定六の先祖は由緒あるマタギであることから、狩猟免状を藩主から与えられていました。
この狩猟免状は、他の領地で狩りをしても罰せられることがなく、関所を通ることも許されるというマタギの命を保証してくれる免状でした。
ですから狩猟をするときは必ず免状を持っていなければいけませんでした。
しかしある寒い冬のこと、定六はシロと一緒に狩猟免状の巻物を忘れて狩りに出かけてしまいました。
定六とシロは鹿角を越えて三戸城の近くでカモシカを追いかけお城に向かって発砲してしまいました。
言わずもがな鉄砲の音を聞きつけた三戸城の兵に定六は捕まってしまいます。
「お前は何者だ、どこから来たのだ。我が領内で発砲するとは見過ごすわけにはいかない」
「いや、俺は大湯から来たマタギだ。狩猟免状も・・・」
ところがその日に限って狩猟免状を家に忘れてきてしまっていたのです。
捕らわれた主人を追いかけ牢屋に来たシロに定六はお願いしました。
「なぁシロ、俺がいつも持ってる狩猟免状を家から持ってきてくれないか?あの巻物だよ。」
するとシロは大きく身震いし、暗闇の中へ消えていきました。
シロは幾つもの冬山を越えて家へたどり着くと、定六の妻にせわしなく吠えましたが、彼女は何のことか分からずシロにご飯を与えました。
再び定六の元に戻ったシロに、定六はまた一生懸命お願いします。
「シロ、竹筒に入れたあの巻物だよ。お前にも見せたよな、仏壇の引き出しにしまってあるから持ってきておくれ。あれがないとここから出られないんだ・・・」
そしてシロは疲れた体を休めることなくまた走り続けます。幾つもの雪山を越えて家へ戻り、免状の置き場所である仏壇の前で吠えました。
定六の妻はこれはただ事でないと察して、免状のことに気が付きます。
仏壇の引き出しを開けると免状があるので、急いでシロに持たせました。
「シロ、すぐに気が付かないでごめんよ、免状を持って行ってくれるかい?」
しかし、シロが力の限りを尽くして定六の元に駆け戻ったときには、すでに処刑されていて亡骸が無残に横たわっていました。
主人の亡骸を土に埋めたシロ、その夜から幾日幾夜も、シロの悲しい鳴き声が山頂から響きました。
= = = = = = =
▶ _課題の内容_:
**1)** 上の定六とシロの話について、次の問いに答えてください。答えには問いと同じ記号を付けてください。
(a) 狩猟免状を持っていれば、マタギは何を許されていましたか。
(b) 定六とシロは三戸城の近くで何を追いかけていましたか。
(c) 狩猟免状は家のどこにしまってありましたか。
**2)** 定六とシロの話を、最後の文の後から書き継いでください。

▶ _元データ_:
= = = = = = =
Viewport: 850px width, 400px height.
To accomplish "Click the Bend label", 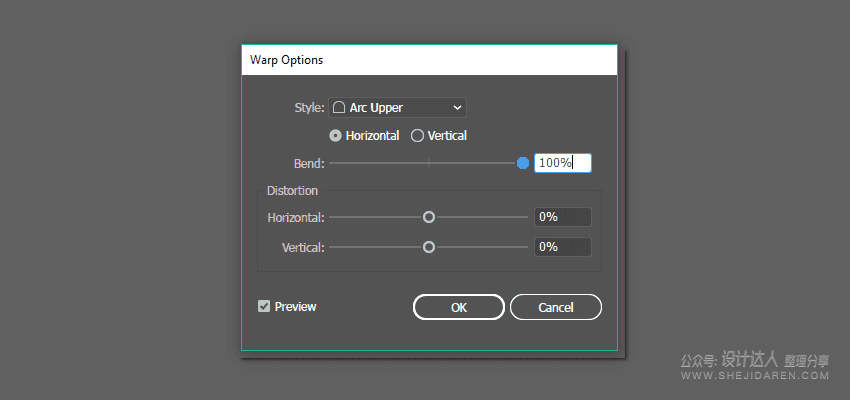I will point(308,163).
= = = = = = =
▶ _出力結果_:
**1)**
(a) 他の領地で狩りをしても罰せられることがなく、関所を通ることも許されていました。
(b) カモシカを追いかけていました。
(c) 竹筒に入れて、仏壇の引き出しにしまってありました。

**2)**
そして定六の処刑に関係した人々は、間もなく無残な死を遂げたと言われています。
罪人の定六となった定六の妻とシロは大館市葛原に移り住みましたが、いつからかシロの姿が見えなくなります。
その後、武士が馬でこの辺りを通ると突然馬が暴れだし落馬して大けがを負う悲劇が続きました。
村人は主人を守れなかったシロの想いを知り、山腹に神社を建ててシロを祀りました。
今でも毎年4月17日に例大祭が開かれ、シロへの愛情を守り続けています。
例大祭 4月17日 ~参拝~
大館から鹿角方面へ葛原バイパス103号沿い、左手に「老犬神社」の看板があります。
大館市葛原の沢尻を過ぎてすぐのところ、民家を通りぬけていくうちに上り道が強くなってきます。
ところどころに「老犬神社」の看板があって、看板の通りに進みました。
さほど複雑な道はありませんでした。
8台ほどの駐車スペースがあります。山道を登り拝殿の前も5台ほどの駐車スペースがあります。
取材した日は例大祭だったため、満車に近い状態でした。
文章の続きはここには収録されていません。